• Pacific herring;
  • juvenile fish;
  • feeding;
  • nursery areas;
  • growth


Physical and biological variables affecting juvenile Pacific herring (Clupea pallasi) in Prince William Sound (PWS) from 1995 to 1998 were investigated as part of a multifaceted study of recruitment, the Sound Ecosystem Assessment (SEA) program. Though more herring larvae were retained in eastern PWS bays, ages-0 and -1 herring used bays throughout PWS as nursery areas. Water transported into PWS from the Gulf of Alaska (GOA) contributed oceanic prey species to neritic habitats. Consequently, variations in local food availability resulted in different diets and growth rates of herring among bays. Summer food availability and possible interspecific competition for food in nursery areas affected the autumn nutritional status and juvenile whole body energy content (WBEC), which differed among bays. The WBEC of age-0 herring in autumn was related to over-winter survival.

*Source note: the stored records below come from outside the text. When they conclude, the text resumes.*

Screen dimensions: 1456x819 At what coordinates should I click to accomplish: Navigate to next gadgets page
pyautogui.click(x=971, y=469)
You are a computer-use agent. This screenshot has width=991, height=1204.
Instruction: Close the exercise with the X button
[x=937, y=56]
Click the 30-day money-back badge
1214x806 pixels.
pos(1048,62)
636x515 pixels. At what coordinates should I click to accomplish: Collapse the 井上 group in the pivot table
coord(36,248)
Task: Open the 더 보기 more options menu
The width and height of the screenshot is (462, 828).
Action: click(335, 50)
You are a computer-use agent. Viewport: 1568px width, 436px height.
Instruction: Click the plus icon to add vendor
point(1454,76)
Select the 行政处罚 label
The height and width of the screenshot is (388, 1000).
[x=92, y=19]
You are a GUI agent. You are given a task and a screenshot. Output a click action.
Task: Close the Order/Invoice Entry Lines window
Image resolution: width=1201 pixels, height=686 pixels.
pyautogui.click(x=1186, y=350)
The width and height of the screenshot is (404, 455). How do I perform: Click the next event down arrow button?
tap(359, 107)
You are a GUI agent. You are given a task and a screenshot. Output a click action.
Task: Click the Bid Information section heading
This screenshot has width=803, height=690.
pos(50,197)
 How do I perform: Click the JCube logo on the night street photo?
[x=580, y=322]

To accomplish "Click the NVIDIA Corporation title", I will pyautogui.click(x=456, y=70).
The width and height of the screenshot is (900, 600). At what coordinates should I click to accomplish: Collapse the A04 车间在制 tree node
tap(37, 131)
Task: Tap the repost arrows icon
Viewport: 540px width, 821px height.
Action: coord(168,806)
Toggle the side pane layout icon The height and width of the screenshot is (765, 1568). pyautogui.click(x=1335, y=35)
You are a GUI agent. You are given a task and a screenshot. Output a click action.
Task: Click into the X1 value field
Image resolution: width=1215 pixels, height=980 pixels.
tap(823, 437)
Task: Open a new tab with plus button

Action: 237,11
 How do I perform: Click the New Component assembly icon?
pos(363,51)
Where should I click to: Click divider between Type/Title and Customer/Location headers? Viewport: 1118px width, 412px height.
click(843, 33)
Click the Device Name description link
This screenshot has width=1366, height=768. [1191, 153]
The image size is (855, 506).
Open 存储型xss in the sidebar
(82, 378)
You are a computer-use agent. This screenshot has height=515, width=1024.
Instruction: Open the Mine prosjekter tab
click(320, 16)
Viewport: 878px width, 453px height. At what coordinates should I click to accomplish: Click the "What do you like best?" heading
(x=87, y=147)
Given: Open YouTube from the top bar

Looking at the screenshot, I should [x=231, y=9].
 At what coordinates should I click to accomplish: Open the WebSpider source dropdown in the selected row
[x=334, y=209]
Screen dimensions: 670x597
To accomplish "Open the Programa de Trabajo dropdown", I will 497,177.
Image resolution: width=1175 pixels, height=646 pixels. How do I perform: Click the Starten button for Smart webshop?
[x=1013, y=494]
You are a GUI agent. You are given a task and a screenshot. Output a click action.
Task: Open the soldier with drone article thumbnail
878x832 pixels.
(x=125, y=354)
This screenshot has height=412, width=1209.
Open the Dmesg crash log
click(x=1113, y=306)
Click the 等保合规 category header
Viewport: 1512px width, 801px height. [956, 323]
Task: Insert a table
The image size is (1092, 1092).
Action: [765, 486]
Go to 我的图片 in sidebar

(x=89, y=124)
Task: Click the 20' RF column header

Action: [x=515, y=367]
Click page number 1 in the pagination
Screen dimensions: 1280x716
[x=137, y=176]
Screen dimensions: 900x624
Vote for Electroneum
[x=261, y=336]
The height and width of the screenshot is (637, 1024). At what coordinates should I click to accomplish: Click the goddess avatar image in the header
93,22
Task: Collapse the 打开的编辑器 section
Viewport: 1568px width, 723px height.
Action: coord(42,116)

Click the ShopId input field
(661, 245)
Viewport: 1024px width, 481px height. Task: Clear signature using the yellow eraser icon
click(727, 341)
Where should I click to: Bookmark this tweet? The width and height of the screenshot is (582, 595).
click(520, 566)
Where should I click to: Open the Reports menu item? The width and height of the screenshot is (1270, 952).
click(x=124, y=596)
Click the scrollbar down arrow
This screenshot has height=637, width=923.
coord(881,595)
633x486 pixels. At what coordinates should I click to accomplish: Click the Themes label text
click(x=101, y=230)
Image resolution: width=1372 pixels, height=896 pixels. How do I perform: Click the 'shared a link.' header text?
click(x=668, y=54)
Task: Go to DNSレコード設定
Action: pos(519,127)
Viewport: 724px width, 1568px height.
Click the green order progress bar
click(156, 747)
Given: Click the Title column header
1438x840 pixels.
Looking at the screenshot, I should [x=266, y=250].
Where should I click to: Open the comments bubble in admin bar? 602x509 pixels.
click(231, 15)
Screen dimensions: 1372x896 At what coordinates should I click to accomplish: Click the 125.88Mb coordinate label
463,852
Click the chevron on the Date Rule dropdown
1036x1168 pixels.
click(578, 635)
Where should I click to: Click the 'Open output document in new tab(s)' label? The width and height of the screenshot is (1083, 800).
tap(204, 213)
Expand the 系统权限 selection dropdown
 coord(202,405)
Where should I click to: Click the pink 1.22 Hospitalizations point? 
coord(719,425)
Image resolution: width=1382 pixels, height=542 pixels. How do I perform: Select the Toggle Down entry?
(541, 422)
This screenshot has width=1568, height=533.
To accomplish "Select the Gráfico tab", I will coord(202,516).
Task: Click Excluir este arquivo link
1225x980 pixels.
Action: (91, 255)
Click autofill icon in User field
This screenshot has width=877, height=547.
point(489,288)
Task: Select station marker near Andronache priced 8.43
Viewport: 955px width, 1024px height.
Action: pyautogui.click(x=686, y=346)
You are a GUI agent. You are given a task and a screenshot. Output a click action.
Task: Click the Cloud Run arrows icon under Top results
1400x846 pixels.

The limited amount of food consumption in winter was not sufficient to meet metabolic needs. The smallest age-0 fish were most at risk of starvation in winter. Autumn WBEC of herring and winter water temperature were used to model over-winter mortality of age-0 herring. Differences in feeding and energetics among nursery areas indicated that habitat quality and age-0 survival were varied among areas and years. These conditions were measured by temperature, zooplankton abundance, size of juvenile herring, diet energy, energy source (GOA vs. neritic zooplankton), WBEC, and within-bay competition.